# EXTRAIT DE PAGE
>>>
En Chine, on en est encore aux galéjades, à la pollution si classique de l’air et aux doigts dans le cul pour voir si ça fait mal. Le 23 janvier 2013, un habitant de Pékin, Zou Yi, décide de photographier chaque jour (1) l’immeuble qui lui fait face. Fenêtres sur cour, façon délire postmoderne. Zou Yi entend documenter l’extraordinaire dégradation de la qualité de l’air dans la capitale chinoise. Ce qui donne un cliché par jour, pendant un an. Le plus souvent, les fenêtres disparaissent dans un gris sombre, ou dans le noir. Pékin, la ville où l’on marche à tâtons.

Pour mesurer les dimensions bibliques de cette affaire, trois historiettes. Un, le lycée français de Pékin n’a plus la moindre confiance dans l’air qu’on respire localement. Il défend sa croûte, pas ? Des expatriés, des étrangers venus bosser en Chine six mois ou six ans ne veulent plus venir en compagnie de leurs gosses. Le lycée, plein d’imagination, proposera sous peu un établissement à air filtré. Fabius, ministre des Affaires étrangères, est passé sur place le 19 octobre pour poser la première pierre d’un nouveau bâtiment. On respire.

Deuxième illustration, qui date de ces tout derniers jours. Pékin accueille un sommet de chefs d’État de la zone Asie-Pacifique, ou APEC, mais consciente de ses devoirs d’hôte, se demande comment offrir à ses invités un air moins pourrave que d’ordinaire. Comme les bureaucrates ont tous les pouvoirs, ils ferment à moitié ou aux trois quarts 2 000 usines de l’agglomération, et traquent les peigne-culs qui osent allumer leurs fours, cuisinières ou chaudières à charbon. C’est-à-dire la totalité du peuple. Malgré ces beaux efforts, les chefs d’État doivent avaler le même air dégueulasse que les ploucs de la région.
<<<
D'après l'extrait sur la pollution de l'air à Pékin, à quelle date Zou Yi décide-t-il de photographier chaque jour l'immeuble qui lui fait face ?

# DONNÉES DISPONIBLES
>>>
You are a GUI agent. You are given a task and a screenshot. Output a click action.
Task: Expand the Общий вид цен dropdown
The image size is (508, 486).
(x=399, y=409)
<<<
# RÉPONSE ATTENDUE
Le 23 janvier 2013.